Kamis, 17 Oktober 2019

Kepala Pria Ini Ditumbuhi Tanduk, Ternyata Alami Kanker Langka

Ia mempunyai tanduk setinggi 10 cm di tengah kepalanya.

Vika Widiastuti | Rosiana Chozanah
Ilustrasi wanita bertanduk - (Pixabay/Free-Photos)
Ilustrasi wanita bertanduk - (Pixabay/Free-Photos)

Himedik.com - Seorang pria asal India yang bernama Shyam Lal Yadav mengalami kondisi langka. Ia memiliki 'tanduk kulit' atau cutaneous horns (CH) 

Kondisi ini terjadi karena penumpukan keratin, protein yang membentuk rambut, kulit dan kuku. CH lebih umum terjadi pada orang tua, umumnya memengaruhi usia 60 - 70 tahun.
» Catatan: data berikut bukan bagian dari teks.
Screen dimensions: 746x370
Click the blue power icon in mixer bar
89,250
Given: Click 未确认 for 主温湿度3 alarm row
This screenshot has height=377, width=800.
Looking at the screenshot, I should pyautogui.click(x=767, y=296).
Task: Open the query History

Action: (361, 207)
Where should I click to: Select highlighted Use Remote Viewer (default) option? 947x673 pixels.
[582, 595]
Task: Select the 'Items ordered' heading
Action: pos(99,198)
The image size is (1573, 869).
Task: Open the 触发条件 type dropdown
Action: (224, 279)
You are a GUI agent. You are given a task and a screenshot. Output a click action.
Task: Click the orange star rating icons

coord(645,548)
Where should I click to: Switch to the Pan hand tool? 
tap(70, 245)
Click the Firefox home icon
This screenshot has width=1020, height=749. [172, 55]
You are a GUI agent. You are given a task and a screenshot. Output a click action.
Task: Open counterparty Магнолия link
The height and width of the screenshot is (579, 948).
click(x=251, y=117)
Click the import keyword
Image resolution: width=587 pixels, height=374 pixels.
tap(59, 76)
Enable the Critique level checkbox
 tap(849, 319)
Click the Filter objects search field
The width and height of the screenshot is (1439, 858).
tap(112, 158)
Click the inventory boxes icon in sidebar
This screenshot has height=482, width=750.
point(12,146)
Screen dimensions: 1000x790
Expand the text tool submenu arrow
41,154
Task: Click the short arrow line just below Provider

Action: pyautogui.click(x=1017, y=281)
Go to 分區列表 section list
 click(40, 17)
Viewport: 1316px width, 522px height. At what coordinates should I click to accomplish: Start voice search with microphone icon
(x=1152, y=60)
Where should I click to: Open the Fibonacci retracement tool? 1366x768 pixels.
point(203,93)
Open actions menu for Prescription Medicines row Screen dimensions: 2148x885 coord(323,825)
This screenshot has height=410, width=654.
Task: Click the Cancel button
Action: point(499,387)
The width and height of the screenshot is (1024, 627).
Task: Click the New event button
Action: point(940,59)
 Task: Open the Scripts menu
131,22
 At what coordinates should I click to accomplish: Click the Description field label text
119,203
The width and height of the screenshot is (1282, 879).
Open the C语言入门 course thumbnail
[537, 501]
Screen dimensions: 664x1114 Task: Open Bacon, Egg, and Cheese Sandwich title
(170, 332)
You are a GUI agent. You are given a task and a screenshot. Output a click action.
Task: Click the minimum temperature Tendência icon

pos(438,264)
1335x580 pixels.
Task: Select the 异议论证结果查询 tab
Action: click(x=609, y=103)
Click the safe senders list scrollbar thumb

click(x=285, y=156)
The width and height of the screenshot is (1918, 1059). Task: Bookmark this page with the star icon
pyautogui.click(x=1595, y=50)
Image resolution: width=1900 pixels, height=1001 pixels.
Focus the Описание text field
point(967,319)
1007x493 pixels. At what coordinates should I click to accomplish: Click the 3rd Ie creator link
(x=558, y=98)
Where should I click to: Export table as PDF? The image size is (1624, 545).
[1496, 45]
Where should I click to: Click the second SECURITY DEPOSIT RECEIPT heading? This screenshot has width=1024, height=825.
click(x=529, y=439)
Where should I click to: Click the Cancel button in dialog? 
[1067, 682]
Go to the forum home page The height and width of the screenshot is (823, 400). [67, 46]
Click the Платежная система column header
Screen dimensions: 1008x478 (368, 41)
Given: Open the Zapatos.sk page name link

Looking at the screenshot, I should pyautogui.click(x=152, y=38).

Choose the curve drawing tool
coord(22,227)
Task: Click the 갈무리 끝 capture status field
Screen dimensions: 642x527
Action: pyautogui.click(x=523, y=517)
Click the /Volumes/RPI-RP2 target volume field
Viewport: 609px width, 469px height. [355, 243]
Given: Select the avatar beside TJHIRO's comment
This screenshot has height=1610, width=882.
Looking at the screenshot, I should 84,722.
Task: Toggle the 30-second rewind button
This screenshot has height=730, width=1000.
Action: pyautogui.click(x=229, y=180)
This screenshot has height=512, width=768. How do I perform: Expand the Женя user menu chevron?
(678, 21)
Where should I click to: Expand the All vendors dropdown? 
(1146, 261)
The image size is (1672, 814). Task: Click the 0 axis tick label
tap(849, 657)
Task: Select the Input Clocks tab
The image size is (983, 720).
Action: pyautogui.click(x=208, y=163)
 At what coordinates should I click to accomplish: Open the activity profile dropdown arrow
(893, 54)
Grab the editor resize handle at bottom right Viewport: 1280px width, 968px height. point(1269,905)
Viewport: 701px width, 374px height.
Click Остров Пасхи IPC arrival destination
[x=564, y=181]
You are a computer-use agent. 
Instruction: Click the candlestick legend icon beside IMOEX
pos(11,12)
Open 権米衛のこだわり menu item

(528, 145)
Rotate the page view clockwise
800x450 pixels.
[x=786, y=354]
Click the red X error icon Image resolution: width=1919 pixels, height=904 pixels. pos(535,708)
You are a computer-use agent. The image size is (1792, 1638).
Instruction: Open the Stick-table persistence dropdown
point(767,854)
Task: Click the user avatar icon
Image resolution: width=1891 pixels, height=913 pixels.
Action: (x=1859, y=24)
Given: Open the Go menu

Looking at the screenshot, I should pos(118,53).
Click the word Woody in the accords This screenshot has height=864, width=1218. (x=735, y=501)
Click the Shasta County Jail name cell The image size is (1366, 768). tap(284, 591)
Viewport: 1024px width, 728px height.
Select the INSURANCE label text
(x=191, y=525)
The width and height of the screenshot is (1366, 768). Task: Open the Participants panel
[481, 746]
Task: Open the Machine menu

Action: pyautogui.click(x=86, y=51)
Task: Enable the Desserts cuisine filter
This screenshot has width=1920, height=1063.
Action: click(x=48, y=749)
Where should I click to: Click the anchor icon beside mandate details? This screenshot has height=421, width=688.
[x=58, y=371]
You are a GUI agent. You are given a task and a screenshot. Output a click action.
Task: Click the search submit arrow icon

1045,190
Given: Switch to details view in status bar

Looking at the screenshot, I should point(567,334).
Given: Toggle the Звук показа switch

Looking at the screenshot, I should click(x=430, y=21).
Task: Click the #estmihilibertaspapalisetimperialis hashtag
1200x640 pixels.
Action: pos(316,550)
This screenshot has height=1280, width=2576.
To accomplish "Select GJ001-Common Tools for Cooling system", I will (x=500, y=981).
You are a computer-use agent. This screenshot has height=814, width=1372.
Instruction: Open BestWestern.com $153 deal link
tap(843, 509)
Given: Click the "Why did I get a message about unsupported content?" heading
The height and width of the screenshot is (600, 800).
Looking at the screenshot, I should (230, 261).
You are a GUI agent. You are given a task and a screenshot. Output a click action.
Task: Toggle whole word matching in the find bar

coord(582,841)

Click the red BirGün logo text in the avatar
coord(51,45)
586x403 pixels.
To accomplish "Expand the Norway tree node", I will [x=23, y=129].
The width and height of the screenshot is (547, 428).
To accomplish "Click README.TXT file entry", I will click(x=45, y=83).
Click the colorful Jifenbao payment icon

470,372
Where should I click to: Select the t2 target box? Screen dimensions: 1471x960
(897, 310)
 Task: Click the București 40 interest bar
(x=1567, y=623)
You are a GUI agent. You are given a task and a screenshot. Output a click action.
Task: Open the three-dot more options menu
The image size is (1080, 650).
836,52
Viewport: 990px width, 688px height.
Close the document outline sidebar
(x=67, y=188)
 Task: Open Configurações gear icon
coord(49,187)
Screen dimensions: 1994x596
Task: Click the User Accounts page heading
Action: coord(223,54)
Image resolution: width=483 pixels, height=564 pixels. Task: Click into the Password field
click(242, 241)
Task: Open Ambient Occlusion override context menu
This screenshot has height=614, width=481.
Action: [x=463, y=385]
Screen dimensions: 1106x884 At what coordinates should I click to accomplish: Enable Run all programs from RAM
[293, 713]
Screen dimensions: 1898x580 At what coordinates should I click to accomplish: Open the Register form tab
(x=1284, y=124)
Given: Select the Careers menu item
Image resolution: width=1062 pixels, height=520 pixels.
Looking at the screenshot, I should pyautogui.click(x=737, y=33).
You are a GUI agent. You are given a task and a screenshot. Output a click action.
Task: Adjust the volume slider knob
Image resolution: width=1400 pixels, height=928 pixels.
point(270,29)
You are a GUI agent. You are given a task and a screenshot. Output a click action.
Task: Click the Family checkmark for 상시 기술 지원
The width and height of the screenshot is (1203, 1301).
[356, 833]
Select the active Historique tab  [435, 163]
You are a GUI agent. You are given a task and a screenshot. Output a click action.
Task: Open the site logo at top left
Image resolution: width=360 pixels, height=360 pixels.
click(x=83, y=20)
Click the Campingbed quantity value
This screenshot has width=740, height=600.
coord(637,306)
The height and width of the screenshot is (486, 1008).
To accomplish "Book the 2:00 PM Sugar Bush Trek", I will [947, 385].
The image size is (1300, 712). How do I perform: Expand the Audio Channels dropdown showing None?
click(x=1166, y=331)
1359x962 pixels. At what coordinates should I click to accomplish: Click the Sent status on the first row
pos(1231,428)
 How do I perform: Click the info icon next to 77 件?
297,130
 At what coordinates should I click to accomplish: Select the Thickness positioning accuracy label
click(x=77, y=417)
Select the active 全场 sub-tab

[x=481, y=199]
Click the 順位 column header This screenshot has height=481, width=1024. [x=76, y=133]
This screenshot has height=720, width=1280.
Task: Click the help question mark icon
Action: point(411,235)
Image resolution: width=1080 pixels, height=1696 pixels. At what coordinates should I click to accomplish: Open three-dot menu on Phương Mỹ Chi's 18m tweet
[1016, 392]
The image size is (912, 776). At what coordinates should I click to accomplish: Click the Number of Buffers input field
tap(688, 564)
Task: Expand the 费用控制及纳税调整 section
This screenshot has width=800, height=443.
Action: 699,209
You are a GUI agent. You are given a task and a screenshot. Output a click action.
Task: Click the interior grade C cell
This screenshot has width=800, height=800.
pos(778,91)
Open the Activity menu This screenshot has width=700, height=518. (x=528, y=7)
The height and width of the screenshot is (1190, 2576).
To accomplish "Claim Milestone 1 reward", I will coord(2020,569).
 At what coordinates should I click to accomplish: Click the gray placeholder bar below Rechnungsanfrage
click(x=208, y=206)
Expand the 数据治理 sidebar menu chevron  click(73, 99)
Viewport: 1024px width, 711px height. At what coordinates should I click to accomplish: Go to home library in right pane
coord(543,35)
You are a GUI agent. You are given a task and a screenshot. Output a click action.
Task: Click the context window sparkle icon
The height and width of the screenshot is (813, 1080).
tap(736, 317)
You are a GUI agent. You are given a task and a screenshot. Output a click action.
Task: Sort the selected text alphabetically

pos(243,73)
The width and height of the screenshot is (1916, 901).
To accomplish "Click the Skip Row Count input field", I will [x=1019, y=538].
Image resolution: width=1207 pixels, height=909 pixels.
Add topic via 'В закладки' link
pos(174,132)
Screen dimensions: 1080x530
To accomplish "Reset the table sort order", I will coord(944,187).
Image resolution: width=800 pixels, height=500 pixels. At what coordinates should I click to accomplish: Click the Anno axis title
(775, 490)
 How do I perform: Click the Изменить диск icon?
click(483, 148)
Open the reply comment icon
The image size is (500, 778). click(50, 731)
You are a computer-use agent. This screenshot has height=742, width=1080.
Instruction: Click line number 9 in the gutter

Menurut pada ahli kulit, kondisi ini, yang bersifat kanker, juga cenderung terjadi pada orang yang mempunyai kulit terang.

Inilah yang menyebabkan lelaki dari desa Rahli di Madhya Pradesh ini mempunyai tanduk setinggi 10 sentimeter di tengah kepalanya.

Yadav mengaku pernah mengalami cedera kepada pada 2014 silam. Rupanya, inilah awal dari pembentukan tanduk yang semakin ke sini semakin tumbuh tersebut.

Dulu, ia sering memotong tanduk tersebut di tukang cukur. Namun, pertumbuhannya justru semakin agresif hingga harus ditangani tim medis.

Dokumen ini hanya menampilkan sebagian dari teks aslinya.